PROJECTING STRENGTH
Unashamedly feelgood flick tells the true story of a community’s bid to enlist a Hollywood great and save their picturehouse
ON July 15 1993, approximately five minutes before opening credits rolled on the glitzy European premiere of Jurassic Park in London’s Leicester Square attended by Diana, Princess of Wales, excited residents of Carmarthen in south-west Wales became the first paying audience in Britain to tremble at the dinoblockbuster.
Director Steven Spielberg had lent his personal copy of the film to Liz Evans, figurehead of a campaign to save The Lyric cinema from demolition, so she could host a “people’s premiere” in the resplendent Art Deco picture palace and keep bulldozers from the front door.
Media from around the world covered the event and Evans was subsequently awarded an MBE.
A rousing true-life story of community spirit and old-fashioned gumption provides the loose inspiration for director Sara Sugarman’s unabashedly feelgood drama, which arrives on the big screen as independent cinemas around the UK and Ireland proudly keep projectors lit with reduced capacities and social distancing in the face of Covid.
Written by Piers Ashworth, Save The Cinema orchestrates a crowdpleasing battle between passionate residents and a corrupt mayor for the soul of The Lyric.
Shortly after Evans (Samantha Morton) hosts a free screening of John Ford’s 1941 film How Green Was My Valley to woo locals back to the cinema, a teenager sums up his feelings about the black and white masterpiece: “A bit cheesy.”
The same pithy critique applies to Sugarman’s film – she serves up generous slabs of the stuff – but a heartfelt central performance from Morton, colourful supporting turns and bountiful good will glisten in every sentimental frame.
In 1993, hairdresser Liz (Morton), who runs Scissors ‘n’ Combs with sassy assistant Dolly (Susan Wokoma), learns that mayor Tom Jenkins (Adeel Akhtar) has secured a council meeting majority vote to replace The Lyric with a shopping centre constructed by his property developer pal (Colm Meaney).

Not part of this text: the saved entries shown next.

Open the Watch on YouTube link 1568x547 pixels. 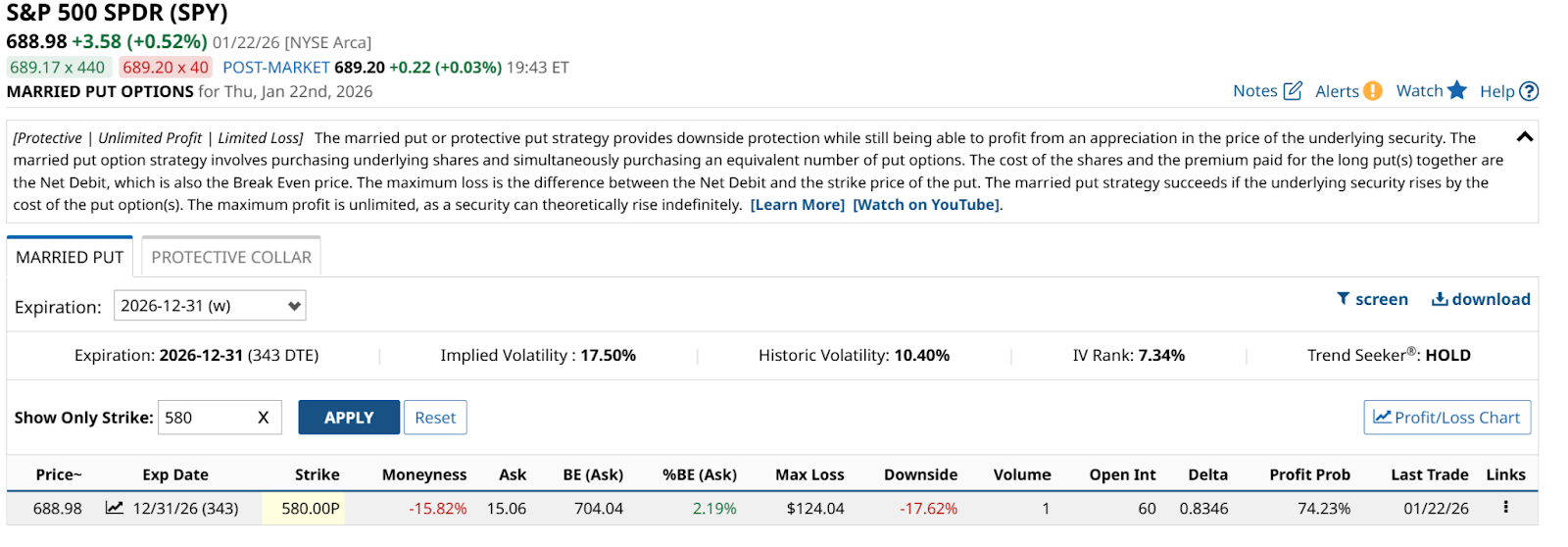point(926,205)
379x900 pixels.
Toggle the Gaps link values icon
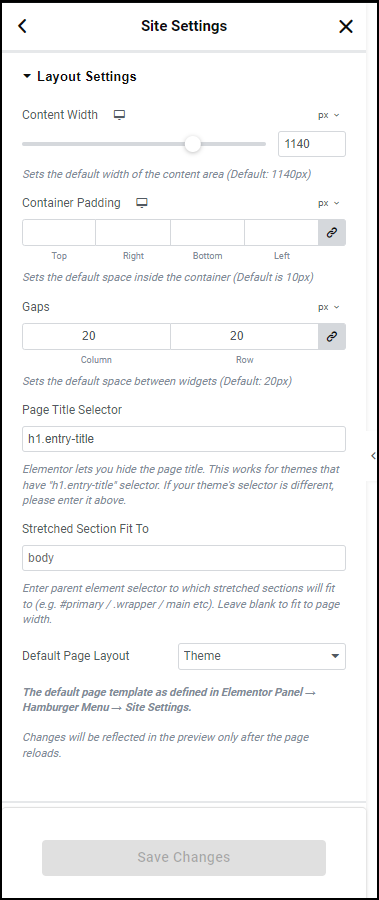pos(332,336)
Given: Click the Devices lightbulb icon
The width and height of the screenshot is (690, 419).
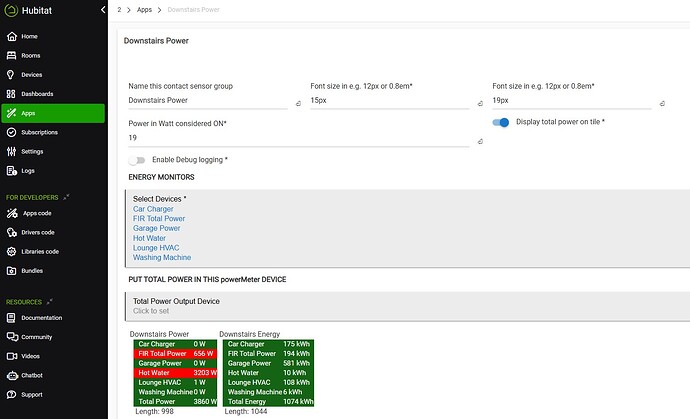Looking at the screenshot, I should [x=11, y=74].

Supported by her husband David (Owain Yeoman) and three sons, Mark (Harry Luke), Huw (Joe Hurst) and Wynne (Flynn Edwards), Liz takes up temporary residence inside the cinema, knowing a wrecking ball cannot swing at the listed building while she is in there.
An increasingly tense stand-off forces residents to choose sides and Liz welcomes the mayor’s executive assistant (Erin Richards), a town postman (Tom Felton) and her old drama teacher (Jonathan Pryce) to her tubthumping cause.
Save The Cinema abides sweetly by convention and Akhtar gamely embraces his role as the sneering pantomime villain guilty of boohiss cronyism.
Sugarman’s familiar concoction won’t shake the foundations of modern cinema like Jurassic Park but her film goes down as smoothly as one of the potent T-Rextasy cocktails that Dolly serves at the Carmarthen premiere and brings tears to eyes with its fuzzy final reel resolution.